Modeling high‐pressure gas–polymer mixtures using the sanchez‐lacombe equation of state

The Sanchez‐Lacombe equation of state was used to model the sorption of high‐pressure gases into solid, amorphous polymers and molten polymers. Only one adjustable parameter per binary pair, δ 12 , was used in the mixing rules to correct the deviation of the characteristic pressure of the mixture, P 12 * , from the geometric mean. The values of δ 12 which gave the best fit of the available literature data for the carbon dioxide–polymethyl methacrylate, carbon dioxide–silicone rubber, ethylene–low density polyethylene, methane–polyisobutylene, methane–low‐density and high‐density polyethylene, and methane–polystyrene systems ranged from −0.019 to 0.136. In all cases, the calculated sorption isotherms were in reasonably good agreement with the experimental data.

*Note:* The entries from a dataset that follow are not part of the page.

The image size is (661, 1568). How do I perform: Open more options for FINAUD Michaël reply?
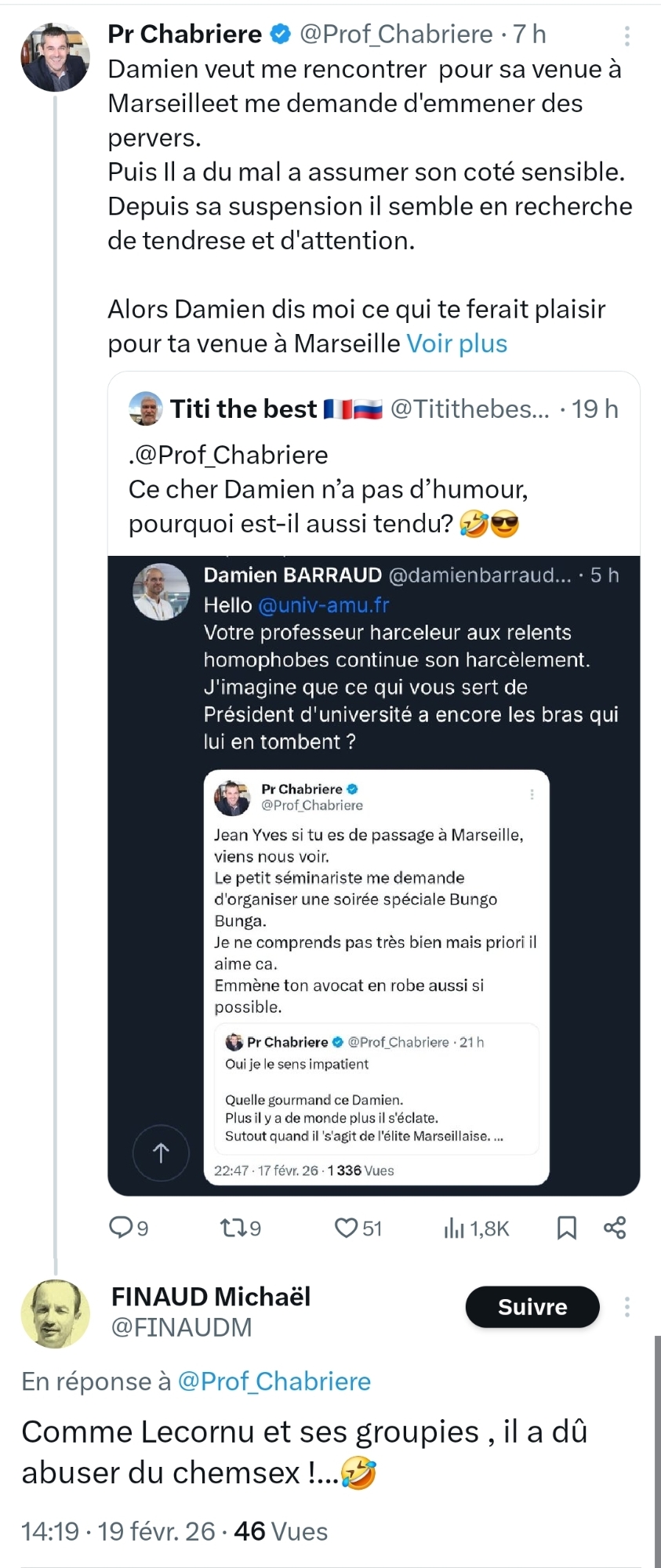(x=626, y=1307)
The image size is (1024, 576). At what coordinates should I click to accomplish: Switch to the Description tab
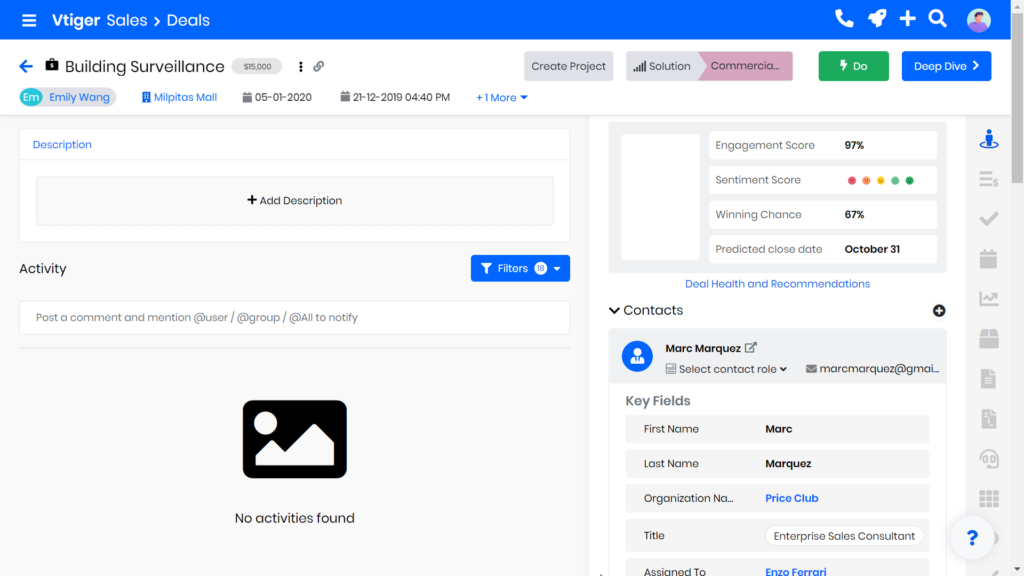pos(62,145)
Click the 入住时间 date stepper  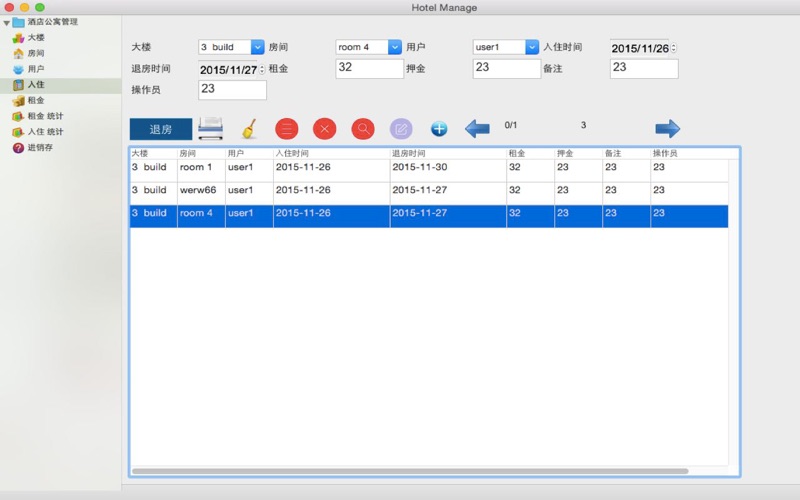(x=674, y=47)
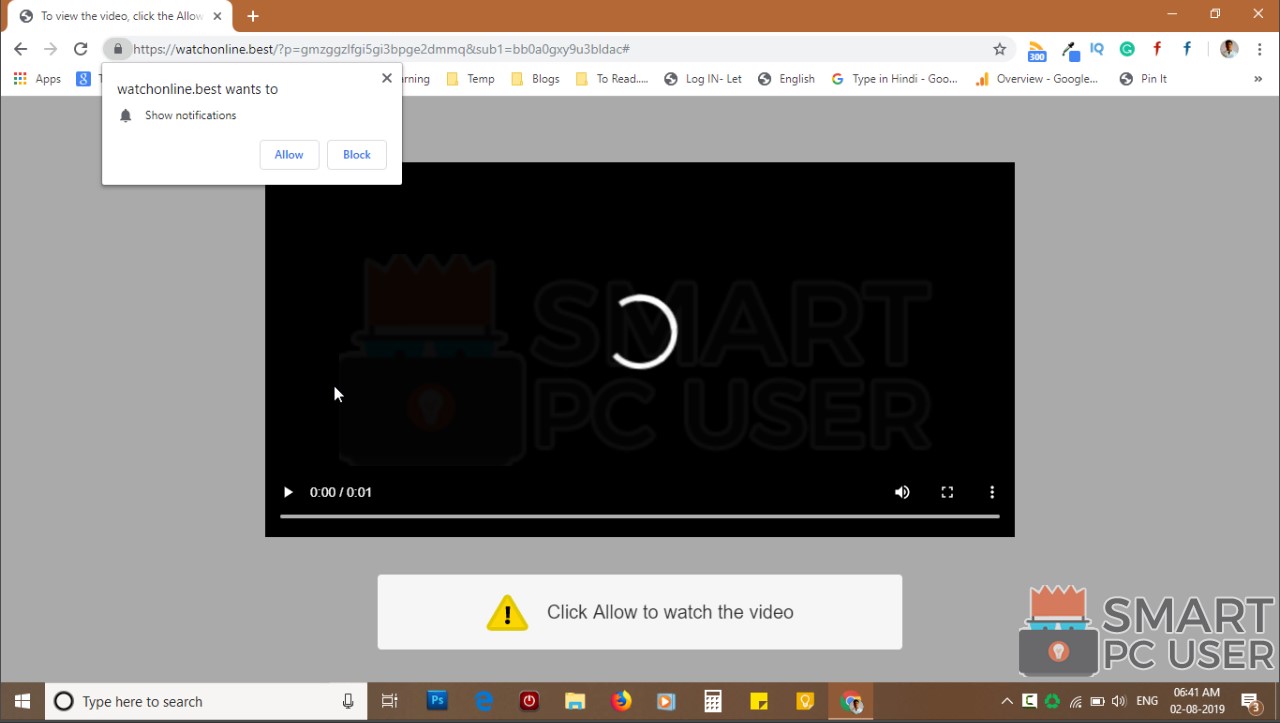The height and width of the screenshot is (723, 1280).
Task: Enter fullscreen on the video player
Action: point(947,492)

The resultant swelling of polymethyl methacrylate and silicone rubber was also well represented by the Sanchez‐Lacombe equation of state. Because the Sanchez‐Lacombe theory is based on lattice‐fluid theory, the sorption calculations are limited to polymers which are noncrystalline, not cross‐linked or slightly crosslinked, above their glass transition temperature, or above their melting temperature. The sorption data for the amorphous polymers considered in this study were either at temperatures above the glass transition temperature of the polymer or were at sufficiently high pressures that the temperature was above the effective glass transition temperature as predicted from a theoretical relation presented by Chow.